In other words, what is it that you or the character you’ve created is feeling physically? It’s one thing to say you are grief stricken. On an intellectual level, we all understand what that means. But when one of my students wrote that he felt like a broomstick had been broken off in his chest after his grandfather died, I understood his pain on a gut level. “I feel your pain” may be a cliché, but that’s exactly what we want our readers to do: feel our pain, our joy, our love, our lust, whatever it is.
So one of the things I do in writing workshops is ask participants to convey an emotion through the physical sensations of body.
Here is how Sharon Glynn responded to that exercise:
The anger flowed through my entire body. It rushed up to my neck, my face, my ears. My ears became red hot. That anger it flowed down my veins into my hands -- yes, my hands and they too felt hot and moist. And that anger it sucker punched me in my stomach and again in my groin and I can tell you now I never saw that coming. Anger cruised crazily up and down veins and arteries.
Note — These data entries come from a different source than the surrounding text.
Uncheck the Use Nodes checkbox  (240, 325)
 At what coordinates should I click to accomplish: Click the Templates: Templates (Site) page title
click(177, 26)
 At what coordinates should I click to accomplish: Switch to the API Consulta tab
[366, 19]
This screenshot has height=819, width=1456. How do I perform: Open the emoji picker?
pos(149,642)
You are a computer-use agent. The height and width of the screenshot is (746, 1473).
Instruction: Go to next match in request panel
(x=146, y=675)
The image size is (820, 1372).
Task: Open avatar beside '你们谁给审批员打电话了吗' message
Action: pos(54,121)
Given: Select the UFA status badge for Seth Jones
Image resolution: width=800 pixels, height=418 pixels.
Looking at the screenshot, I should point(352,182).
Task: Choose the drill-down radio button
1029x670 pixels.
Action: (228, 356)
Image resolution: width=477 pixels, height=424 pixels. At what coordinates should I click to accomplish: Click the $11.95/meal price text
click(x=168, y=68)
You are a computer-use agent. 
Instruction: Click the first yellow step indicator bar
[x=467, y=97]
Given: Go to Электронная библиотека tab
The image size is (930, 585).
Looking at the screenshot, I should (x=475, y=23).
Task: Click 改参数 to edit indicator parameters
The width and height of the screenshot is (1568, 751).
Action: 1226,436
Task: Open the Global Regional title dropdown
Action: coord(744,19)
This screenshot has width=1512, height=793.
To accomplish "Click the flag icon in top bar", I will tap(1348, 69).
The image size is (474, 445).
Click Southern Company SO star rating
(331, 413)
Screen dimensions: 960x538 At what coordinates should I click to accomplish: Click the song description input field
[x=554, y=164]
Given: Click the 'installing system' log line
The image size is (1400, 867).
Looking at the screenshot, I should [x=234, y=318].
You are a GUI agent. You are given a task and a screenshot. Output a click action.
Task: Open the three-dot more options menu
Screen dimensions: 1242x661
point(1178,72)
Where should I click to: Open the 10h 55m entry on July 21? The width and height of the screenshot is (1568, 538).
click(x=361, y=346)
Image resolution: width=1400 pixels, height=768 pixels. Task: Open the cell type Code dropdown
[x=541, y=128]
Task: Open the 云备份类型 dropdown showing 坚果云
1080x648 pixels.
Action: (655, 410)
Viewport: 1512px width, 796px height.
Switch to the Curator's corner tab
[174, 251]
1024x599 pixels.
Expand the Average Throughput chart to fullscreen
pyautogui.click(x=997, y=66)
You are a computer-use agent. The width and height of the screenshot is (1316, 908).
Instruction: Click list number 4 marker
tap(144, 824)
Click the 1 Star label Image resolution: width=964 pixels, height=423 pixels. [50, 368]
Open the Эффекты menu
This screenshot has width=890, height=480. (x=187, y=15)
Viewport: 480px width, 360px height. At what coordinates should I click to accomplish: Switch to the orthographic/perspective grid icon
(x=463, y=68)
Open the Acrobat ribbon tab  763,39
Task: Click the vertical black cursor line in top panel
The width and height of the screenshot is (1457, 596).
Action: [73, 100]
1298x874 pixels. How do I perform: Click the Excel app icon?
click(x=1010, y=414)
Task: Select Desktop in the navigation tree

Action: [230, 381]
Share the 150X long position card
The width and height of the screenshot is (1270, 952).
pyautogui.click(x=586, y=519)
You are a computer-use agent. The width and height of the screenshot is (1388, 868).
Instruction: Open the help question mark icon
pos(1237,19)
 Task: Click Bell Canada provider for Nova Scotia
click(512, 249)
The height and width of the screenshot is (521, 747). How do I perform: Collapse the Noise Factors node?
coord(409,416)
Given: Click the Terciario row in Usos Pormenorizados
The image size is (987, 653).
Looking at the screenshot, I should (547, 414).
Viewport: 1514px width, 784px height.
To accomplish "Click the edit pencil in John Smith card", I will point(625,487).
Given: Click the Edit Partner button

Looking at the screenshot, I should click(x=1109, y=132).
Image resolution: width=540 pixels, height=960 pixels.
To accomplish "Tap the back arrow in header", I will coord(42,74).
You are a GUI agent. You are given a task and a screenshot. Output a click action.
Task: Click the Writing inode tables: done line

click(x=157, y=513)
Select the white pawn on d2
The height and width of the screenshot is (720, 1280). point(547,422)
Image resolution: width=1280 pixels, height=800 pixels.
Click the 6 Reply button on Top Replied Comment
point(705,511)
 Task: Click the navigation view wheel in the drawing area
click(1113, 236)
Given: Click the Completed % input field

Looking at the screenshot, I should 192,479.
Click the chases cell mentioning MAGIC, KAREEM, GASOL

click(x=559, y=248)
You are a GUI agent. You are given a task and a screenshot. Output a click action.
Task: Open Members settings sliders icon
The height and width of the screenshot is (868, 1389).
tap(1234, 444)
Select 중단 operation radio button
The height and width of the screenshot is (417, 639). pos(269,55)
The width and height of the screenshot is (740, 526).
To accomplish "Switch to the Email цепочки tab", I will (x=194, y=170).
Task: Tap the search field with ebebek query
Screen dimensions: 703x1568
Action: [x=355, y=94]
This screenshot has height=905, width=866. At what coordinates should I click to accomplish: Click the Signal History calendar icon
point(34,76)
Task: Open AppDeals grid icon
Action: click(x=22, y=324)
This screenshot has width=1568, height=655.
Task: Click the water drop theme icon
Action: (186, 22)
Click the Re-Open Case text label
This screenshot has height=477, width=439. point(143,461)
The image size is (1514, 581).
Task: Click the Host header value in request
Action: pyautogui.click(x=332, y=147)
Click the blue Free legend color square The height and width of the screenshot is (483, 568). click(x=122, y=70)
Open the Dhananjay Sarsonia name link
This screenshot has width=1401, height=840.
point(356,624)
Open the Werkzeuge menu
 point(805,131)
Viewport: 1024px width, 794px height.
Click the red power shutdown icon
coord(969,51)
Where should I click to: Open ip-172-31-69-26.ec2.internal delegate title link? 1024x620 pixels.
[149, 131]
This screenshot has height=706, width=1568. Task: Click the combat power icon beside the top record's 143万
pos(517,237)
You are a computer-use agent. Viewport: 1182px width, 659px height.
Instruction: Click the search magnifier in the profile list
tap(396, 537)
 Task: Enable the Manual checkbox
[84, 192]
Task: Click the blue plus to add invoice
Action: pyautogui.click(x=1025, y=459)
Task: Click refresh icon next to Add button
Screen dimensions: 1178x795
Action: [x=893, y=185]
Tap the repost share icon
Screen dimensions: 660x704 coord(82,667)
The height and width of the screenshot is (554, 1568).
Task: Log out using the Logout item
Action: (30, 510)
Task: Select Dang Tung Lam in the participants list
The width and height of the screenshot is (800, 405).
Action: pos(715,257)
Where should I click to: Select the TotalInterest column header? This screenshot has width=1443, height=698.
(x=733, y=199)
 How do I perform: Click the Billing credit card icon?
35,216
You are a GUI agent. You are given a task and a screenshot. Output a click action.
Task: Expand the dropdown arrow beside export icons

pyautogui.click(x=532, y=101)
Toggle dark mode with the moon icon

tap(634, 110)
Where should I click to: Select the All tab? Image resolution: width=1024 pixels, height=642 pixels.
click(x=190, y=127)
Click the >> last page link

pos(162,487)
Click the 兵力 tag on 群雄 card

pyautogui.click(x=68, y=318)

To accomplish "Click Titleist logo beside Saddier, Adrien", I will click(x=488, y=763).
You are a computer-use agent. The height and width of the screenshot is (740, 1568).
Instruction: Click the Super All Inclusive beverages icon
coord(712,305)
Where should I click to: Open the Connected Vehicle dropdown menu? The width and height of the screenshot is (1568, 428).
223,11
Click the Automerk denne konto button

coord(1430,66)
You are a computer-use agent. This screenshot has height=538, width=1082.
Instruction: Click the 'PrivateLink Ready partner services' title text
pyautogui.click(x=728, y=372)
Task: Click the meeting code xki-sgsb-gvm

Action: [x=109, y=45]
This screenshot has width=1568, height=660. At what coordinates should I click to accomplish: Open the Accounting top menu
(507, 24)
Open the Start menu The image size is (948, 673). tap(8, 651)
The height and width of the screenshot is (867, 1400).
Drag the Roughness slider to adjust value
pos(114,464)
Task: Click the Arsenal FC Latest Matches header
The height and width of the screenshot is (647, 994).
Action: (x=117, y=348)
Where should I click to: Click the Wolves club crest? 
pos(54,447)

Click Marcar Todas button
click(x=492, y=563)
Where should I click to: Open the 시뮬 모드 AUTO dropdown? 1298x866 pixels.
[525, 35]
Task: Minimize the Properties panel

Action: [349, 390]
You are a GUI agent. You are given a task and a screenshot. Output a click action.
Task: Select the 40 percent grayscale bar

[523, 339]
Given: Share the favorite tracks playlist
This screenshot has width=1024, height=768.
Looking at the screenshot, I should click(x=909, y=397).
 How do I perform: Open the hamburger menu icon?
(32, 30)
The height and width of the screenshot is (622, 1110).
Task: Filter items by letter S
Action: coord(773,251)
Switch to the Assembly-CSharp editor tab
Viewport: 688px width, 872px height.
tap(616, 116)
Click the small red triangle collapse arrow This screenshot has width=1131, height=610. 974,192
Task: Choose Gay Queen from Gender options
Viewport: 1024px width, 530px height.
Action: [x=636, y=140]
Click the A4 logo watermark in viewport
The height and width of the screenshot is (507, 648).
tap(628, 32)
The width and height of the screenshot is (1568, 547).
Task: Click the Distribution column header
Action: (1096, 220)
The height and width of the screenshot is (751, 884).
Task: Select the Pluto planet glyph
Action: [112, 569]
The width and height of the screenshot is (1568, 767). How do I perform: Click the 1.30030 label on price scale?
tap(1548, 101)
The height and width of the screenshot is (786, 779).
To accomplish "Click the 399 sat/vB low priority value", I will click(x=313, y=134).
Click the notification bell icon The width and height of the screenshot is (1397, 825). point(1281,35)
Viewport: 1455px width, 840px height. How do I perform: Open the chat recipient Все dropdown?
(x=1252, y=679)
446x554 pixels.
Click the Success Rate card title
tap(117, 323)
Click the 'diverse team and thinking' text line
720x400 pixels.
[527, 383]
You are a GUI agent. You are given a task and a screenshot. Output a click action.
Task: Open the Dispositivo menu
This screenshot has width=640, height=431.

It sped so fast it actually bumped into itself and exploded and imploded all through all the corners and bends. That anger, it just went on and on unchecked until it plum wore me down and wore me out.
Now that’s anger that will make an impression on a reader.
You don’t need to limit this idea to just emotions. Getting into the body helps the reader feel conditions, too. And sometimes it may be something as simple as remembering to describe the warmth of the sun on a bare arm, hanging out the window of a Chevrolet.
WIY: Choose an emotion and describe the physical associations that accompany that emotion. It may help to think what it felt like. Use similes and metaphors to get your point across. Or try personification. Then do it with another emotion. Spend at least five minutes writing about each emotion. (Ten is even better!)